College graduates who showed paltry gains in critical thinking and little academic engagement while in college have a harder time than their more accomplished peers as they start their careers, according to a report released today.
The report, "Documenting Uncertain Times: Postgraduate Transitions of the Academically Adrift Cohort," follows up on the highly influential and controversial book Academically Adrift, which was published one year ago. The report is being released at the annual meeting of the Association of American Colleges and Universities, and it expands upon many of the themes that the book explored by following a subset of students from the book into early adulthood.
Like the book, the new study was written by Richard Arum, professor of sociology and education at New York University, and Josipa Roksa, assistant professor of sociology at the University of Virginia. They were joined by Esther Cho, program coordinator at the Social Science Research Council, and Jeannie Kim, a doctoral candidate in sociology at NYU.
In the spring of 2011, the authors surveyed more than 900 of the students that they studied in Academically Adrift to learn about their progress since graduation: whether they were employed, enrolled in graduate school, what their living arrangements were, and how civically engaged they were.

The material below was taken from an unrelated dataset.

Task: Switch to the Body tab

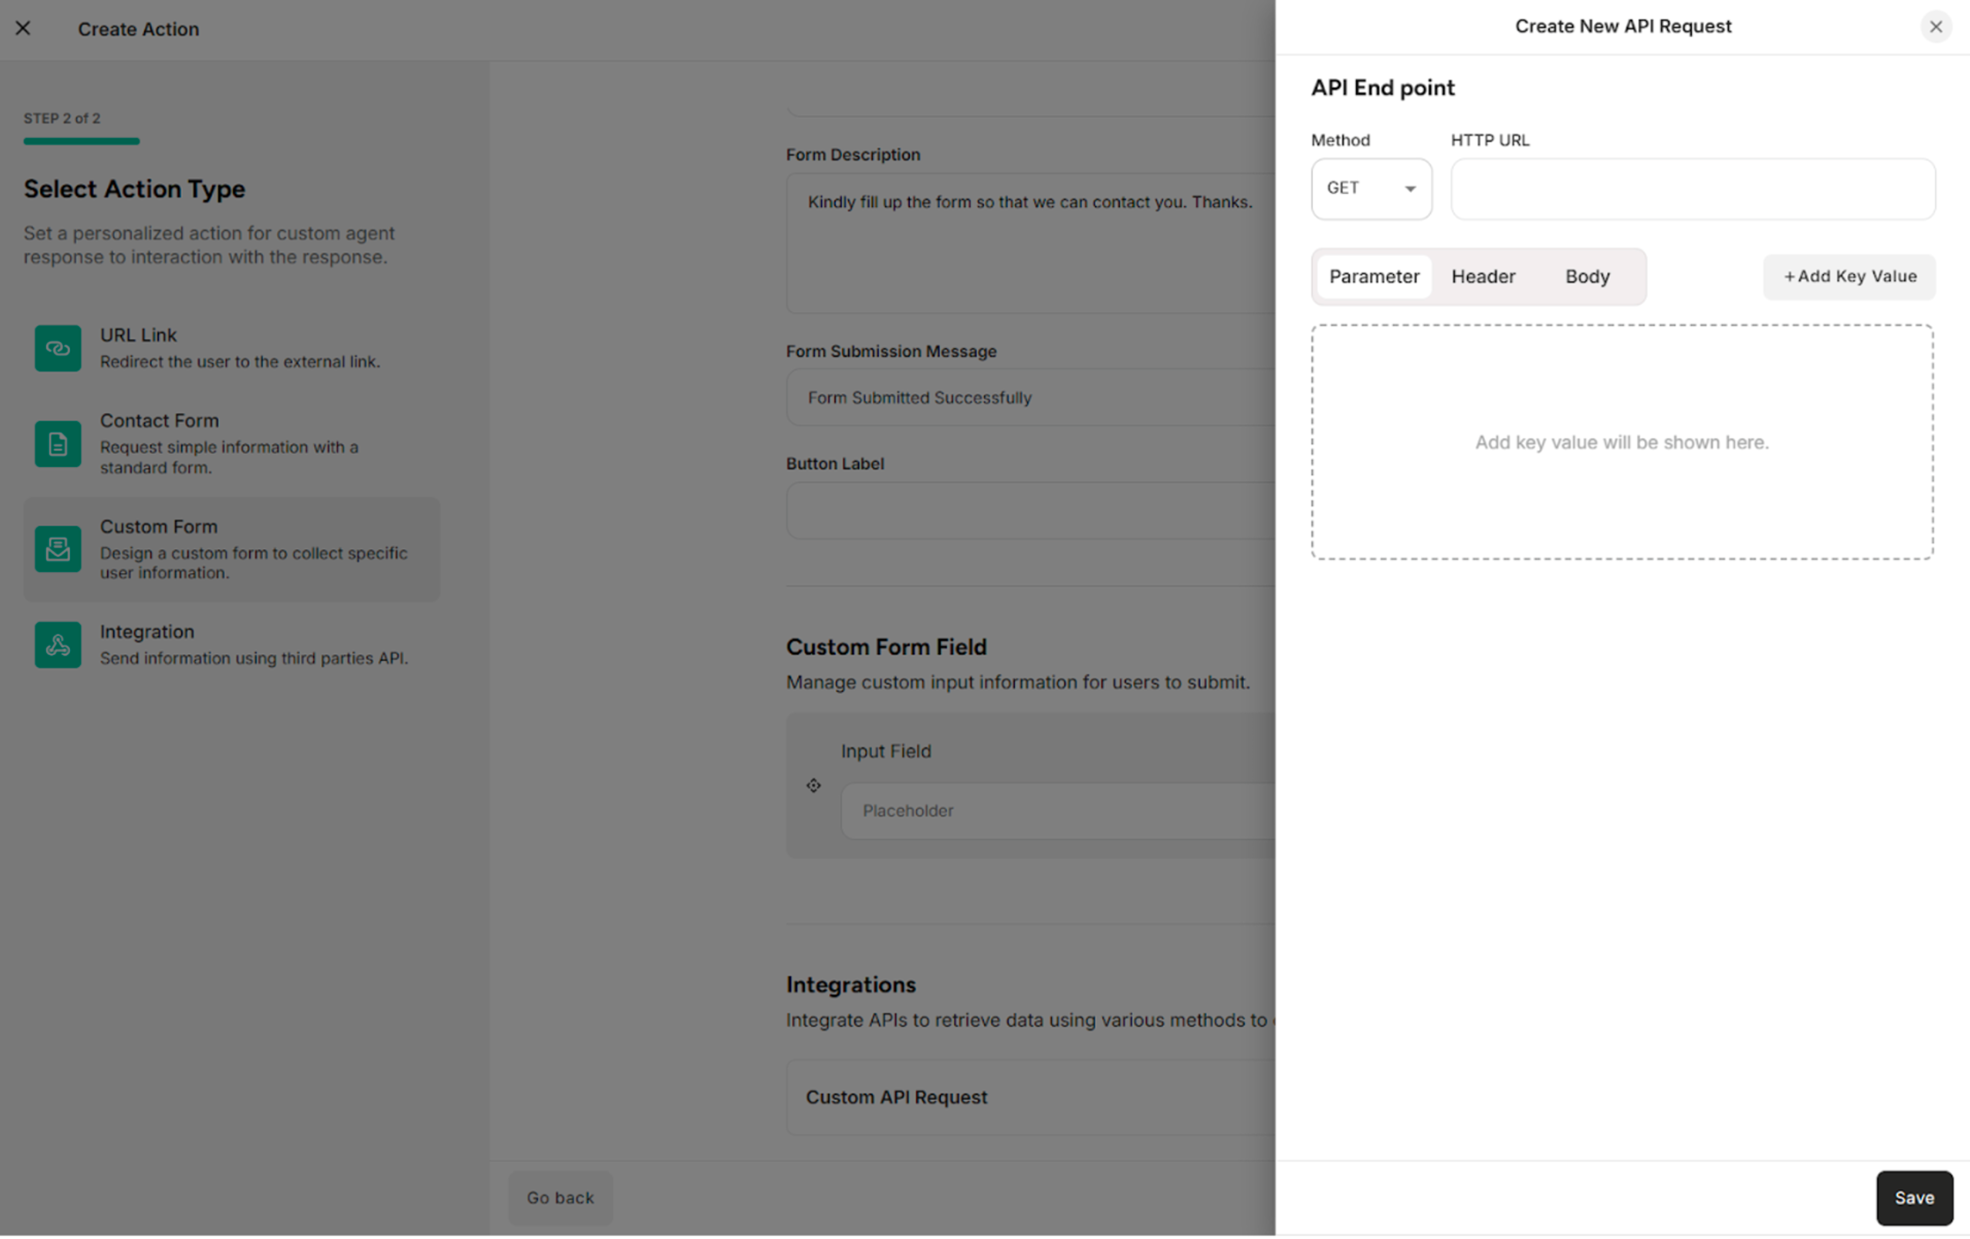Action: point(1586,277)
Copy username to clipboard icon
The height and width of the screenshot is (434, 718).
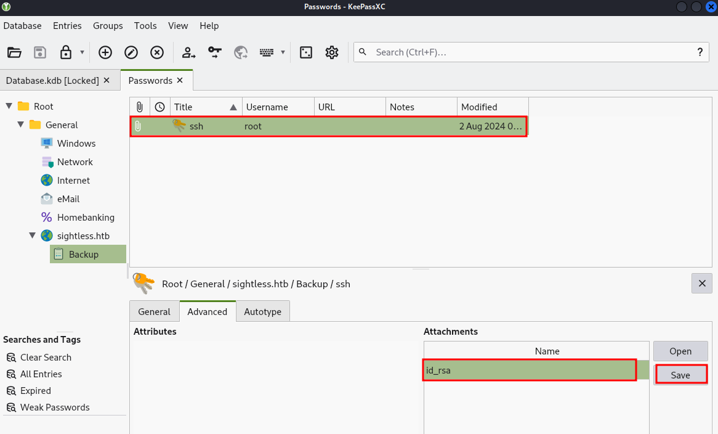(188, 52)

It has proven to be difficult for researchers to link data on students' academic performance to what happens to them when they enter the labor market, said Mr. Arum. The results that he and his colleagues found were so arresting, he said, that they chose to release them earlier than the follow-up book that they are planning to publish in the next year or two.
Here is what they found: Graduates who scored in the bottom 20 percent on a test of critical thinking fared far more poorly on measures of employment and lifestyle when compared with those who scored in the top 20 percent. The test was the Collegiate Learning Assessment, or CLA, which was developed by the Council for Aid to Education.
The students scoring in the bottom quintile were three times more likely than those in the top quintile to be unemployed (9.6 percent compared with 3.1 percent), twice as likely to be living at home with parents (35 percent compared with 18 percent), and significantly more likely to have amassed credit-card debt (51 percent compared with 37 percent).
"That's a dramatic, stunning finding," said Mr. Arum, referring to the sharp difference in unemployment so early in the students' lives after college. "What it suggests is that the general higher-order skills that the Council for Aid to Education assessment is tracking is something of significance, something real and meaningful."
The size of the group studied in the new report represented a smaller sample than was studied in the book. For Academically Adrift, Mr. Arum and Ms. Roksa studied more than 2,300 students who entered 24 four-year colleges in the fall of 2005. They found the unsettling results that about one-third of students failed to show significant progress on the CLA during their college careers. Most students did not take academically demanding courses, defined as 20 or more pages of writing across the semester, or 40 or more pages of reading per week.
The book's findings sparked both controversy and hand-wringing. Critics argued that the CLA, which gives students a set of materials with contradictory information and asks them to marshal a written argument, was a flawed measure of learning because it is divorced from content. Others questioned the book's statistical methodology.
Since the book's publication, some of the results have been replicated by a team of education researchers, including Ernest T. Pascarella of the University of Iowa, which studied other samples of students who were tested with other standardized measures of critical thinking.
The overwhelming majority of students, 86 percent, who were studied in Academically Adrift graduated in four years, in 2009. Their CLA scores were not alone in predicting stark differences in how they fared after college; so did the selectivity of their college and what the authors described as a measure of academic engagement and growth, which encompassed reading and writing requirements of classes taken, hours spent studying, and growth on the CLA.
Business majors, who received some of the harshest criticism in Academically Adrift for showing meager gains in critical thinking, nonetheless found full-time jobs more often than students in any other major. More than 71 percent of business majors were employed, followed by communications majors at nearly 68 percent. Only about one-third of science and math majors were employed, but nearly half of the graduates in these fields were enrolled full time in graduate school, the highest such percentage of any major.
Mr. Arum said the high rate of employment for business majors was not surprising, based on past research. The bigger question, he said, is how business majors fare over time, and whether their meager gains in critical thinking in college predict less of an ability to adapt as their careers unfold.
"Some of these early gains come at the cost of different career trajectories," he said. "Perhaps it's going to catch up to them down the road."
The authors also surveyed graduates on their level of civic engagement.
Those who showed high levels of academic growth in college or who scored in the highest quintile on the CLA also were more likely (between 11 and 19 percentage points) to read the news and discuss politics compared with students who fared poorly on these measures.
"Our findings indicate that educational experiences have significant consequences for individuals and the larger society," the authors wrote.
The findings on civic engagement follow other efforts by the Association of American Colleges and Universities to raise public awareness of the value of higher education to the civic health of the country. Last week, the association issued a report calling on colleges to make civic learning a central goal of higher education.
Correction (3:36 p.m.): This article originally reported incorrectly on how much more likely were students with the highest academic growth in college or the highest scores on the CLA to read the news and discuss politics compared with students who fared poorly on those measures. The increased likelihood for those top students was 11 to 19 percentage points, not 10 to 15 percentage points. The article has been updated to reflect this correction.